2. Başvurucu, Ankara Bilirkişilik Bölge Kurulu Başkanlığı
(Kurul) bünyesinde bilirkişi olarak görev yapmaktayken 14/11/2019 tarihli
kararla bilirkişilik listesinden çıkarılmıştır. Kararda, Ankara Cumhuriyet
Başsavcılığından (Başsavcılık) gönderilen yazıdan bahsedilmiş; başvurucu
hakkında Fetullahçı Terör Örgütü (FETÖ) ve/veya Paralel Devlet Yapılanmasına
(PDY) üye olma suçundan soruşturma bulunduğu, soruşturma kapsamında ByLock
kullanıldığı tespit edilen hattın fiilî kullanıcısının başvurucunun eşi
olduğunun tespit edildiği, bunun üzerine eşi hakkında tefrik kararı verilerek
kamu davası açıldığı, başvurucu hakkındaki soruşturmanın devam ettiği
belirtilmiştir. Kurul kararında 3/11/2016 tarihli ve 6754 sayılı Bilirkişilik
Kanunu'nun 10. maddesine değinilmiş ve maddenin (1) numaralı fıkrasının (b)

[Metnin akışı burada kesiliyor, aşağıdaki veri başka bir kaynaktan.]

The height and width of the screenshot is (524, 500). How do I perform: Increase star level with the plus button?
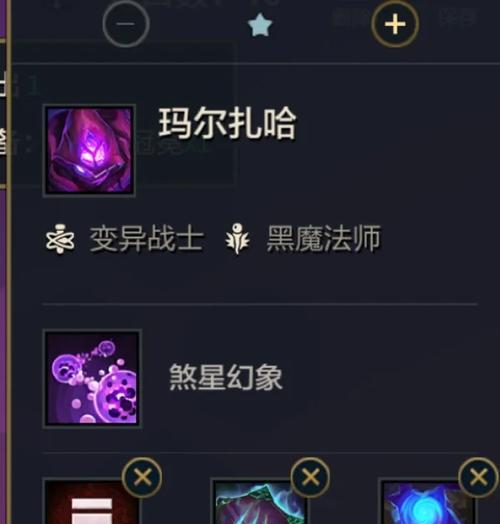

bendinde bilirkişiliğe başvuru şartları arasında terör örgütüyle iltisaklı ve
irtibatlı olmamanın bulunduğu belirtilmiş; irtibat yahut iltisak
değerlendirmesinin yapılabilmesi için soruşturma yahut kovuşturmanın
neticelenmesi gerekmediği, bu kapsamda yürütülen idari yahut adli
soruşturmalarda gizliliği ihlal etmemek adına başvurucunun savunmasının
alınmadığı ifade edilmiştir.
3. Başvurucu; Kurul kararına karşı itiraz etmiş ve
soruşturmada gizlilik kararı olmakla birlikte hakkında esaslı ve somut bir
delil tespiti bulunmadığı için ceza davası açılamadığını, bu kapsamda savunması
alınmadan listeden çıkarılmasının başta masumiyet karinesi olmak üzere anayasal
haklarını ihlal ettiğini ileri sürmüş ancak başvurucunun itirazı
reddedilmiştir. Başvurucu, bu karara karşı Ankara 10. İdare Mahkemesi (Mahkeme)
nezdinde iptal davası açmıştır.
4. Mahkeme 30/12/2020 tarihli kararı ile davanın reddine
hükmetmiş, karar istinaf incelemesinden geçerek kesinleşmiştir. 30/12/2020
tarihli kararın gerekçesinin ilgili kısmı şöyledir:
"Bilirkişilik görevinin adli
hizmete ilişkin bulunması nedeniyle mahiyeti itibarıyla kamu görevi niteliği
taşıdığı dikkate alındığında, hakkında terör örgütlerine üyeliği, mensubiyeti
veya iltisakı yahut bunlarla irtibatı olduğu iddiasıyla suç soruşturması veya
kovuşturması yürütülen bilirkişilerin, bilirkişilik bölge kurulları tarafından
terör örgütleriyle iltisaklı veya irtibatlı olarak değerlendirilmesi ilgili
kanun hükümlerinin amacına ve hizmet gereklerine aykırılık taşımamaktadır.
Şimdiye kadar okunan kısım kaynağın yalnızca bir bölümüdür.